Глаза Гориславы засияли:
– О! Спасибо, бабушка! Спасибо большое! Дай Мокошь, чтобы принял! – она посерьезнела. – Значит, огонь мне ближе… А я думала, когда этот жар чувствовала, что это любовь истинная так проявляется, что он то же, что и я, чувствует.
– А кто сказал, что это не так, – усмехнулась травница. – Раз уж на чувствах все у тебя завязано, может, это Остромирова любовь путь твоей силе открыла?
– Наверное, – зарделась девушка. – Хоть бы я своим огнем внутренним научилась управлять поскорее. Авось тогда и дар Сирин мне покорится!
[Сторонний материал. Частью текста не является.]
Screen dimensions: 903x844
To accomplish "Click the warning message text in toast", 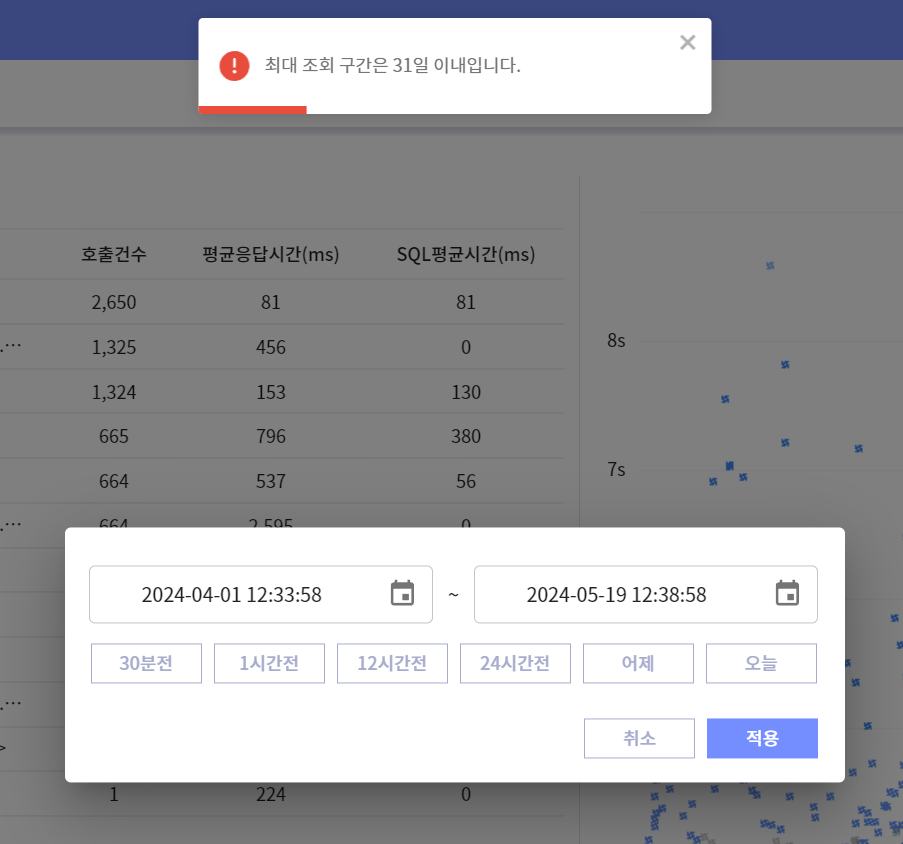I will [392, 66].
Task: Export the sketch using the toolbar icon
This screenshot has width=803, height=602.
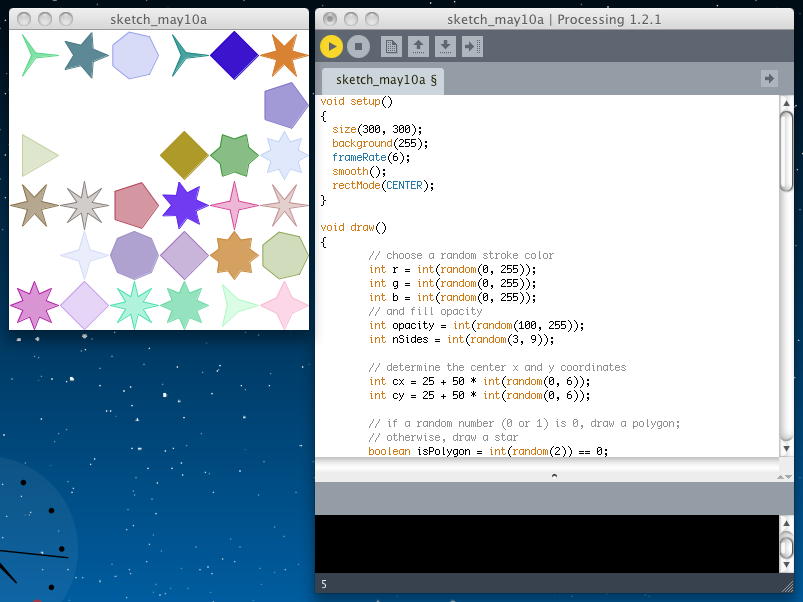Action: 473,46
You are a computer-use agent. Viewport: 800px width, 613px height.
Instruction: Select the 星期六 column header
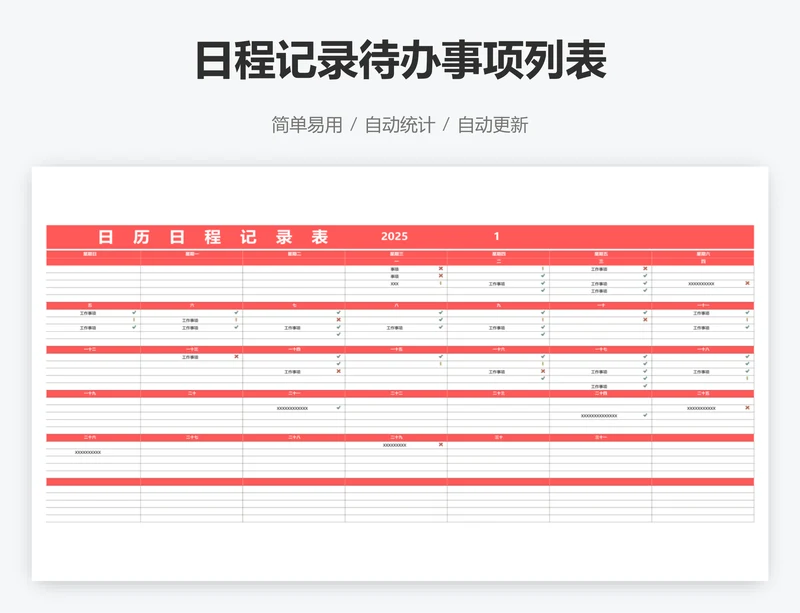703,255
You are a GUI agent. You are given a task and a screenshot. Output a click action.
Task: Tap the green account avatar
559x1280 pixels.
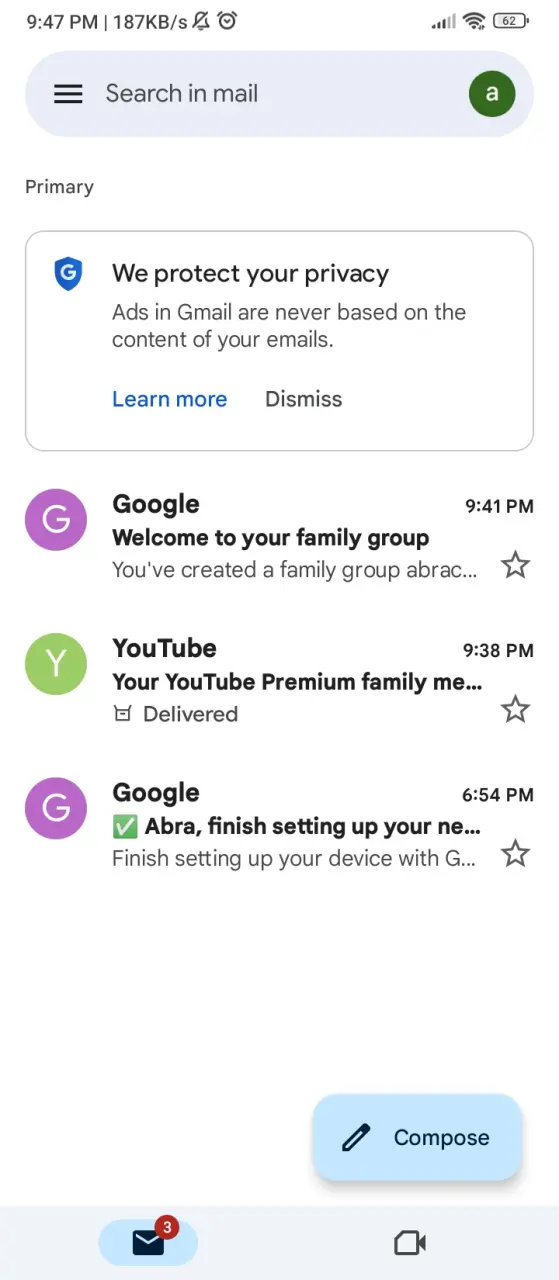tap(492, 94)
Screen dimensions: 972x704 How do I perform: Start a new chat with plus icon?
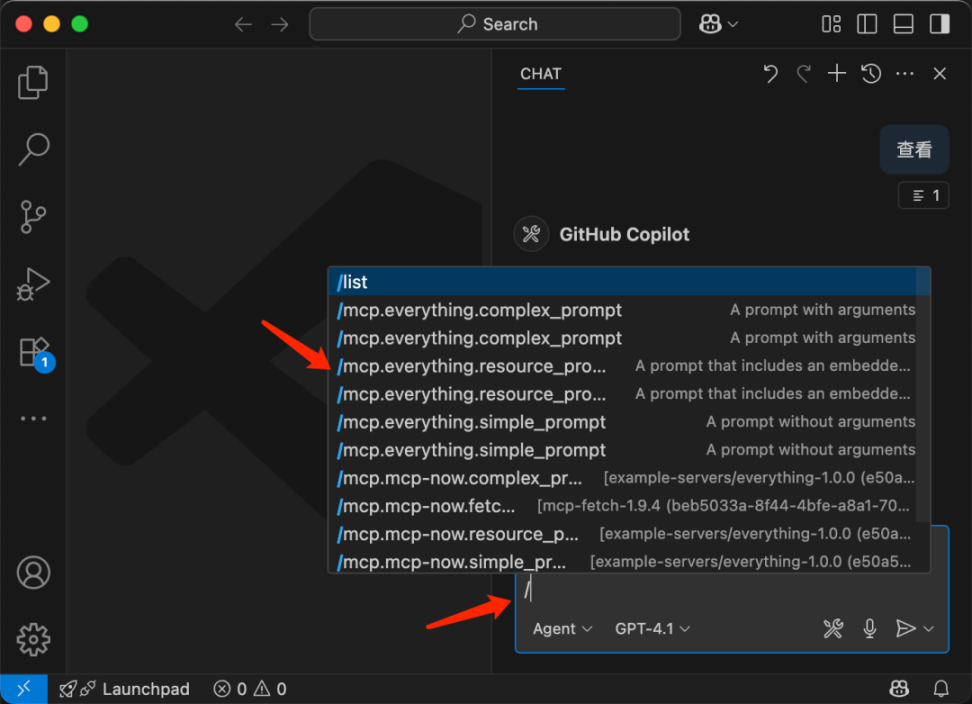837,74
– Научишься, – успокоила ее Всемила. – Ты, главное, не торопись: в этом деле основательность нужна и последовательность. До завтра вряд ли что случится, но вот несколько простых упражнений, которыми все ученики академий пользовались. Во-первых, коли почувствуешь, что сила рвется, остановись и глубоко подыши, подумай о чем-нибудь спокойном, попробуй чувства успокоить, тогда и сила бурлить перестанет. А перед сном, как ложиться будешь, считай, медленно, спокойно и думая об огне своем внутреннем. Ты о нем думаешь – и ближе к нему становишься, так постепенно и подружитесь.
Она улыбнулась.
– Ну вставай теперь, Горюшка, давай-ка я тебя чаем напою, пока еще светло.
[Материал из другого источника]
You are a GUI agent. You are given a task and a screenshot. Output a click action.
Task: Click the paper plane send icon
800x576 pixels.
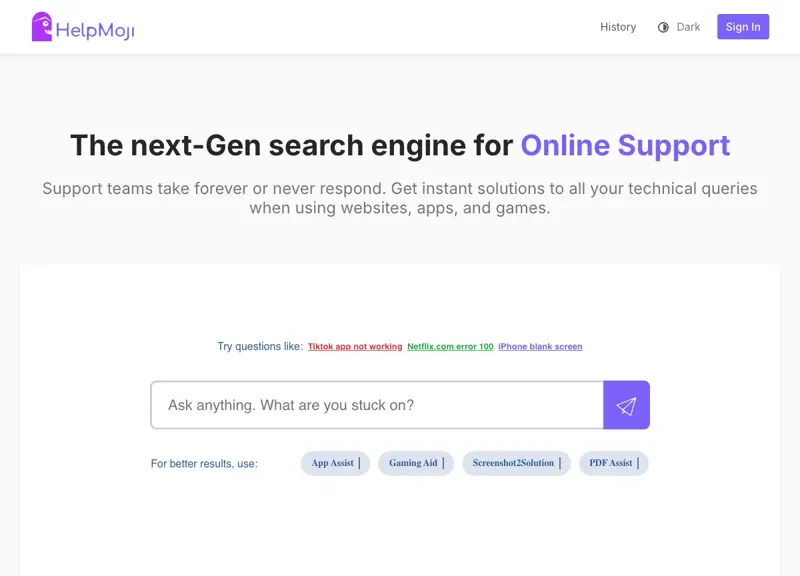pyautogui.click(x=626, y=405)
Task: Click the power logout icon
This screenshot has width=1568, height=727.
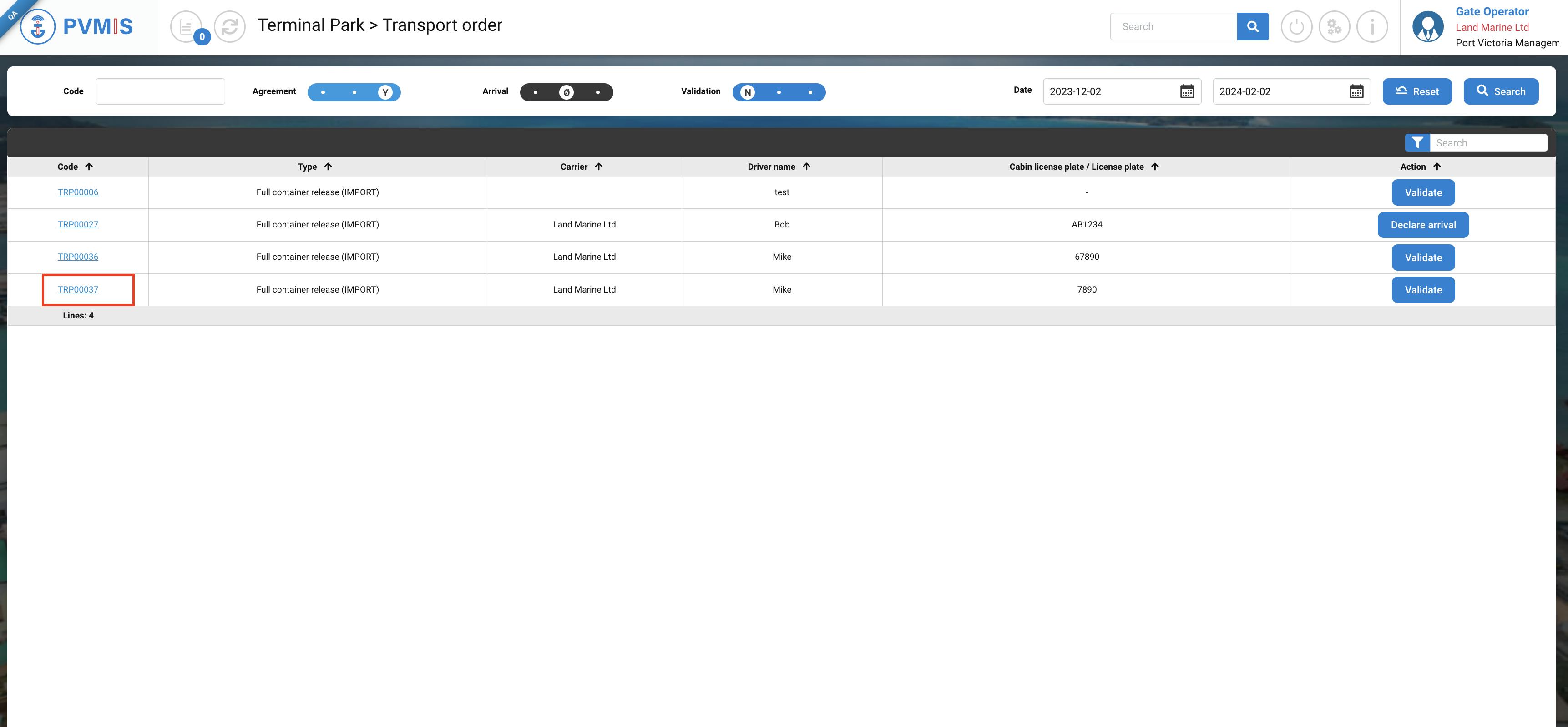Action: 1296,27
– Спасибо, бабушка! Непременно так и поступлю! – Горислава схватила руки пожилой женщины и прижалась к ним лбом. – Вы мне так помогаете! – она, успокоившись, отерла лицо от последних следов слез. – А как вы думаете, папе стоит это рассказывать?
Всемила подумала немного.
– Папе можешь и рассказать, а вот маме лучше не стоит. Уж слишком она волнуется. Садись, внученька, – травница расставила кружки, поставила чайник на огонь и улыбнулась девушке. – Под вкусный травяной чай да с моими пирожками поведаешь мне, как с кузнецом погуляли.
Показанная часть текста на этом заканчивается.